Sia che si tratti di attori (nel senso di colui o coloro che abbiano avviato la causa), sia che si tratti di convenuti (e cioè di colui o di coloro che resistono in giudizio contro gli attori), è bene non frapporre troppe difficoltà alla loro rinuncia agli atti, scegliendo, a nostra volta, di rinunciare a qualcosa, pur di chiudere la controversia (fosse anche in nome di quell’altro adagio che recita “causa conciliata, causa vinta).
I motivi per i quali una parte decide di abbandonare la causa, possono essere molteplici e l’altra parte commetterebbe un madornale errore, a cercare le motivazioni ad essa favorevoli, o peggio ancora, a ritenere che sia stata la paura a suggerire l’abbandono delle posizioni processuali già faticosamente (e costosamente) conquistate.
Ai tanti motivi (stanchezza, paura, amore per la pace, sovraccarico nervoso, mancanza di tempo, eccessiva emotività, ecc.), oggi si aggiunge la durata infinita dei processi che scoraggia non poco i contendenti, non solo a continuare, ma perfino a intraprendere un processo.
Qualunque sia il motivo che spinge la parte ad abbandonare il processo, l’avvocato avveduto incoraggerà la controparte, senza frapporre troppi ostacoli alla sua dipartita.

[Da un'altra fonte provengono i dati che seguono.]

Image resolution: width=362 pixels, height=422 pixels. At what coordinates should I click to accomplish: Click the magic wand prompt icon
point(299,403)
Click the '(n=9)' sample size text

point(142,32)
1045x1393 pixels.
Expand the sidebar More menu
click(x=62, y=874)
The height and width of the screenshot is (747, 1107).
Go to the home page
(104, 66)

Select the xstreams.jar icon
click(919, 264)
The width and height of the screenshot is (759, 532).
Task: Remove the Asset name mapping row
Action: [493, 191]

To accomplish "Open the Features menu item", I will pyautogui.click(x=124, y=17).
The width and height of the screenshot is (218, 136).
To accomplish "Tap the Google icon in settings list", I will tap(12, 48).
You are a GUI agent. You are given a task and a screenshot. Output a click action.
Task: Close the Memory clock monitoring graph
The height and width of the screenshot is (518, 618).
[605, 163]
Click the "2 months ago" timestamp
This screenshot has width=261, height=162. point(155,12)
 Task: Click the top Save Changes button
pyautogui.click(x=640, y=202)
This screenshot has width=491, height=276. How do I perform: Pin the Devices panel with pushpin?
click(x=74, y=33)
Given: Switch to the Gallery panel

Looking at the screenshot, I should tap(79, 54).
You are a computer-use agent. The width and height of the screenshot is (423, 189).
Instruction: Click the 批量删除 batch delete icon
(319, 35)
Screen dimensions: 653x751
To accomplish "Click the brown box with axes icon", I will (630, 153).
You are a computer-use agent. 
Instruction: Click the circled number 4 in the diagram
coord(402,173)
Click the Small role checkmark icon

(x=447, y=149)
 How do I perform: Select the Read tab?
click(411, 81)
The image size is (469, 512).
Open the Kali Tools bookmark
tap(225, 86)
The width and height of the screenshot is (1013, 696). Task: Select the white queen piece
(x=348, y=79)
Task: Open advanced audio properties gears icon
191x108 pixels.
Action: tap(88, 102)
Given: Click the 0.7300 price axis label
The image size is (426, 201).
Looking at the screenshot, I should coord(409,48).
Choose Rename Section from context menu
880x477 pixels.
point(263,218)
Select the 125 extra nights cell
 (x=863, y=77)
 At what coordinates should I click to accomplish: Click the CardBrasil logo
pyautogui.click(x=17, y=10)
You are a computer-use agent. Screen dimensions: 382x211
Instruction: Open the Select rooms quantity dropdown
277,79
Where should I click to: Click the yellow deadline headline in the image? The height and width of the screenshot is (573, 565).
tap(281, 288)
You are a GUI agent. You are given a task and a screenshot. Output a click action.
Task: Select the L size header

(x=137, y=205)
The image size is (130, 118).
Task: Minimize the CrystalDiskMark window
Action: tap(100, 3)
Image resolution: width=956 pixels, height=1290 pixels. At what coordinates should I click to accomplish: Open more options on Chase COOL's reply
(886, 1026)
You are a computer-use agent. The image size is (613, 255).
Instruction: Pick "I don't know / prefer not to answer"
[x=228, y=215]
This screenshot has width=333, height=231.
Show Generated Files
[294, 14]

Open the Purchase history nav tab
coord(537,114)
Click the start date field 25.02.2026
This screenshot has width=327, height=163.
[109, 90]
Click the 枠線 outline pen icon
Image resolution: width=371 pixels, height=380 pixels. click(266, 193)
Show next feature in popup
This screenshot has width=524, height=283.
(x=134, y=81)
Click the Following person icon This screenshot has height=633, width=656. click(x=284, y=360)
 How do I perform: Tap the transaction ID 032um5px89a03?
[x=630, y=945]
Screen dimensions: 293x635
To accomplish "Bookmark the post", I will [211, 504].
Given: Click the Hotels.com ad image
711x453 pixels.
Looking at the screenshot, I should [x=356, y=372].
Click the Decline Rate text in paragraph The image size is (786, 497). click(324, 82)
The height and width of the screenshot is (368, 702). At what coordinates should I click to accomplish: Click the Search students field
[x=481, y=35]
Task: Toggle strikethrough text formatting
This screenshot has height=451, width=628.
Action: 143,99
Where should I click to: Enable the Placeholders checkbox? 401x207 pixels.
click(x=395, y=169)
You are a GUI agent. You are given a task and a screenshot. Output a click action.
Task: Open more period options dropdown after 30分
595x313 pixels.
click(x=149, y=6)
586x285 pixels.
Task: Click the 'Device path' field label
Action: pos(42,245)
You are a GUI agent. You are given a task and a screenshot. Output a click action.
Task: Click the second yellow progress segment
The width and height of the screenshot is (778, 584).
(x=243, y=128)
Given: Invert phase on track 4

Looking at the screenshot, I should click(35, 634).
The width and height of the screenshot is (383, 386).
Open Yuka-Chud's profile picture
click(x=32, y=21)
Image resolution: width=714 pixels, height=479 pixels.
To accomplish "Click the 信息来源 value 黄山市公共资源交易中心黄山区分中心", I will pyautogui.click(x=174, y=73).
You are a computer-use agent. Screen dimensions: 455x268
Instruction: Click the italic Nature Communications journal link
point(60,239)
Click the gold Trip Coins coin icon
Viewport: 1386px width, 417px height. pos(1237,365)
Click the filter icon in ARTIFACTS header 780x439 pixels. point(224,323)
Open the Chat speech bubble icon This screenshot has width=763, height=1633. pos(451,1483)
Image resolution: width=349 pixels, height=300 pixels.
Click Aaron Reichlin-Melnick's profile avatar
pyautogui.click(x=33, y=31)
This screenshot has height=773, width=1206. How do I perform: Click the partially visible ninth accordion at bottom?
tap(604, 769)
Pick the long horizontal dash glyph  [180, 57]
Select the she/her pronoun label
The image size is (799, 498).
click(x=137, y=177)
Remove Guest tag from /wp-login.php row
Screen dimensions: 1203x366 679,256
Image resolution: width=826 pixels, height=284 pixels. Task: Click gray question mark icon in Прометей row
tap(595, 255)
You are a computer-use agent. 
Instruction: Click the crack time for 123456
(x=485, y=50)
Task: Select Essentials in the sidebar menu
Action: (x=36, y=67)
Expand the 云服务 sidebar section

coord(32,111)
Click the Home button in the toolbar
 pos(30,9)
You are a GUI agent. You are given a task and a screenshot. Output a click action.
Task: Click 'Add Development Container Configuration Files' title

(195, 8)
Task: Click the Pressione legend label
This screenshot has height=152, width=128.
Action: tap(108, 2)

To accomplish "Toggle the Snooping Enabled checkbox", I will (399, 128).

Tempo fa intrapresi per un caro amico una causa, la cui fondatezza, seppure ineccepibile da un punto di vista sostanziale (e morale) , presentava non poche difficoltà di riuscita processuale , anche per il fatto che il nostro processo soffre, come ho già accennato, di eccessivo formalismo per cui, spesse volte, l’organo giudicante respinge la domanda a causa della erronea scelta del mezzo processuale (a mero titolo di esempio, se uno agisce in giudizio per rivendicare una proprietà con un’azione impropria, rischia di perdere la causa anche se sia effettivamente il proprietario del bene rivendicato).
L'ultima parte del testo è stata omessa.